Diario Vasco

Madrid, 13 jun (EFE).- Jorge Sanz, que presidió el comité de expertos sobre transición energética, ha dicho hoy que el informe que elaboró ese grupo, que se aprobó con once votos a favor y tres abstenciones, tiene que ser un documento de referencia de cara a la transición energética.

En su intervención en la jornada "La cogeneración: Tecnología para el nuevo mix energético", organizada por las asociaciones Cogen y Acogen, Sanz ha manifestado que el documento que salió de la comisión de expertos, que fueron designados por los grupos parlamentarios y agentes sociales, "no es el documento de un partido", y ha añadido que "es un documento que hay que leer".

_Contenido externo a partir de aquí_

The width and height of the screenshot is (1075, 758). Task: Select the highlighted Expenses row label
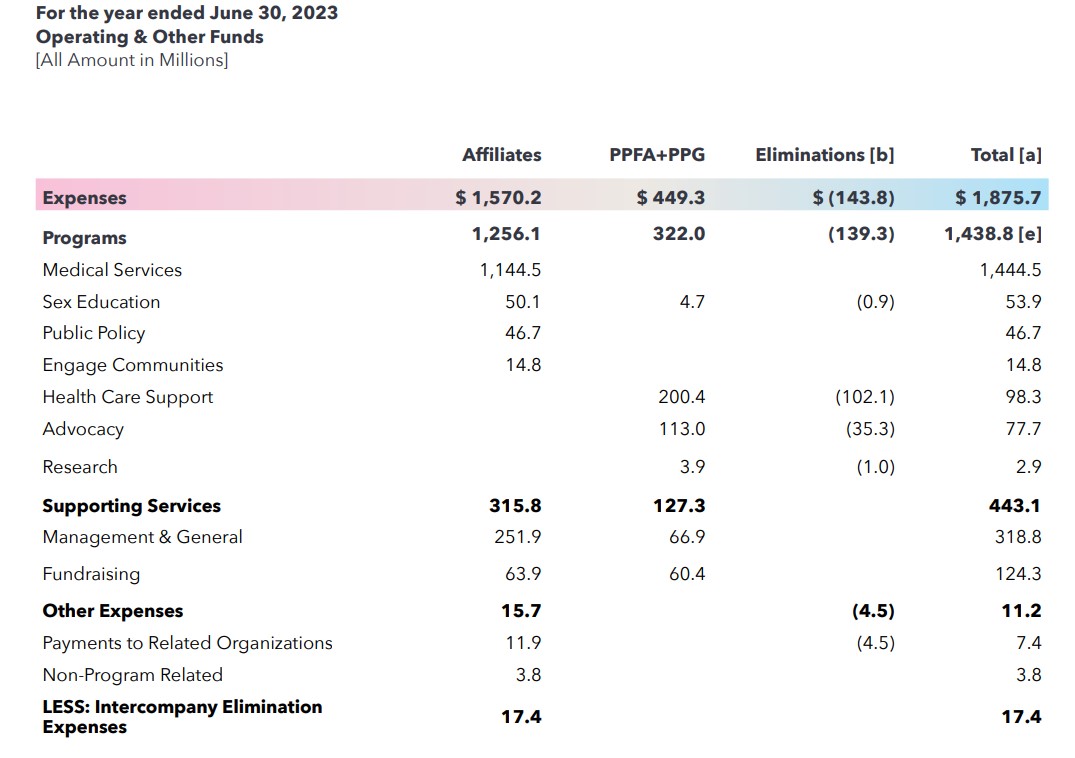85,198
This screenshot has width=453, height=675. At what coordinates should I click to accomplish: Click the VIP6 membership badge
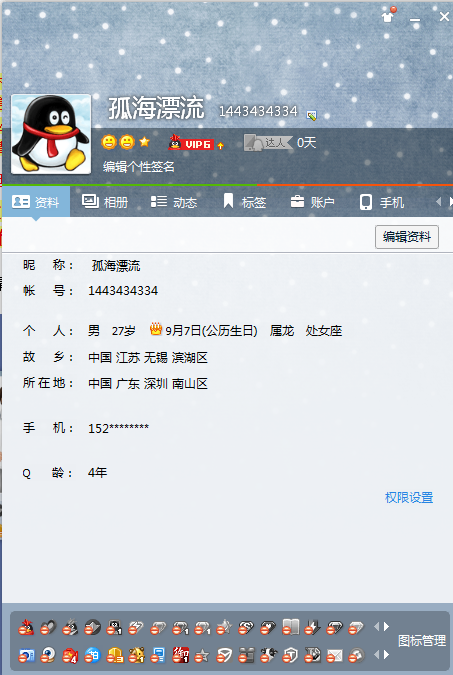pos(196,143)
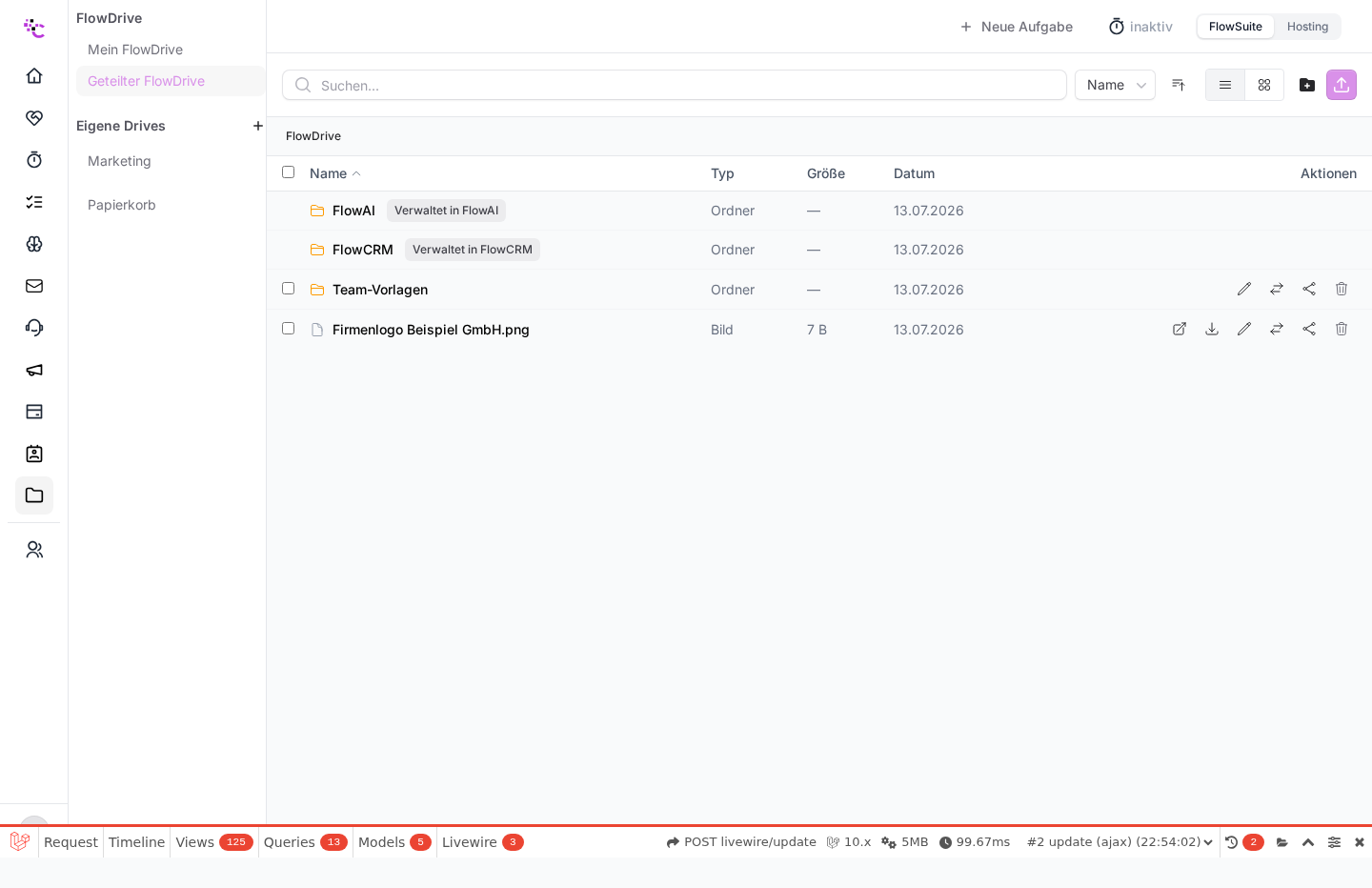Click the upload file button
The image size is (1372, 888).
click(1341, 85)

Ha señalado que los 'mix' energéticos (combinación de fuentes de energía que cubren la demanda) que vaya a haber en un futuro dependerán de muchas cosas, como de los precios de los combustibles y de los precios de los derechos de emisión de CO2.

En este sentido, ha dicho que una de las conclusiones del comité de expertos fue que el grado de cumplimiento del objetivo de reducción de emisiones era muy sensible a la bajada de los precios del petróleo, por lo que el Gobierno "tendrá que tener en mente mecanismos para compensarlo".

De esta manera, ha señalado que los objetivos de reducción de emisiones de CO2 a 2030 se cumplirán con mayor holgura si los precios de los combustibles son caros y menos si están baratos.

Ha señalado que, no obstante, el informe concluyó que era factible alcanzar ese objetivo, así como el de eficiencia energética, y que el único en el que aparecían problemas era en el de renovables, que entonces se contemplaba en un 27 % del total de la energía suministrada y que el nuevo Gobierno apoya que llegue a ser del 35 %, pese a que los precios de los combustibles ayudan.

Ha añadido que, pese a que las renovables han demostrado ser competitivas, las que más las électricas, hay un "cuello de botella" en la electrificación.

También ha señalado que, aunque el estudio concluyó que España cumplirá los objetivos de eficiencia energética a 2030, se puede hacer más en este ámbito, lo que puede contribuir a mejora más en otros objetivos.

También ha destacado la importancia que tiene reformar la fiscalidad, sustituyendo impuestos recaudatorios, como la tasa especial a la electricidad y el que pagan los generadores, por ambientales.

Ha señalado que esos impuestos recaudatorios afectan al precio, lo que influye en la elección que haga el consumidor sobre la energía que consume, y ha indicado que la propuesta del comité de expertos "no sube la presión fiscal" sino que la "reequilibra", de forma que contribuyan más los consumidores de tecnologías emisoras.

Sanz ha manifestado que también hay que discutir cómo se financian las renovables, pues el sistema actual penaliza al consumidor de electricidad, ya que ahora el 90 % de la financiación de esas energías proviene del consumo eléctrico.

Se ha mostrado a favor de repartir la financiación de las renovables entre todos los consumidores de energía y en proporción a lo que representan, un 25 % en el consumo eléctrico y alrededor del 50 % en el de combustibles fósiles, a fin de "equilibrar el esfuerzo para que cada uno pague lo que le toca".

Asimismo, ha defendido que los conductores contribuyan a pagar el coste de las carreteras, pues aunque se alegue que son elementos vertebradores del territorio, también lo son las redes de gas y electricidad y las pagan los consumidores de esas energías.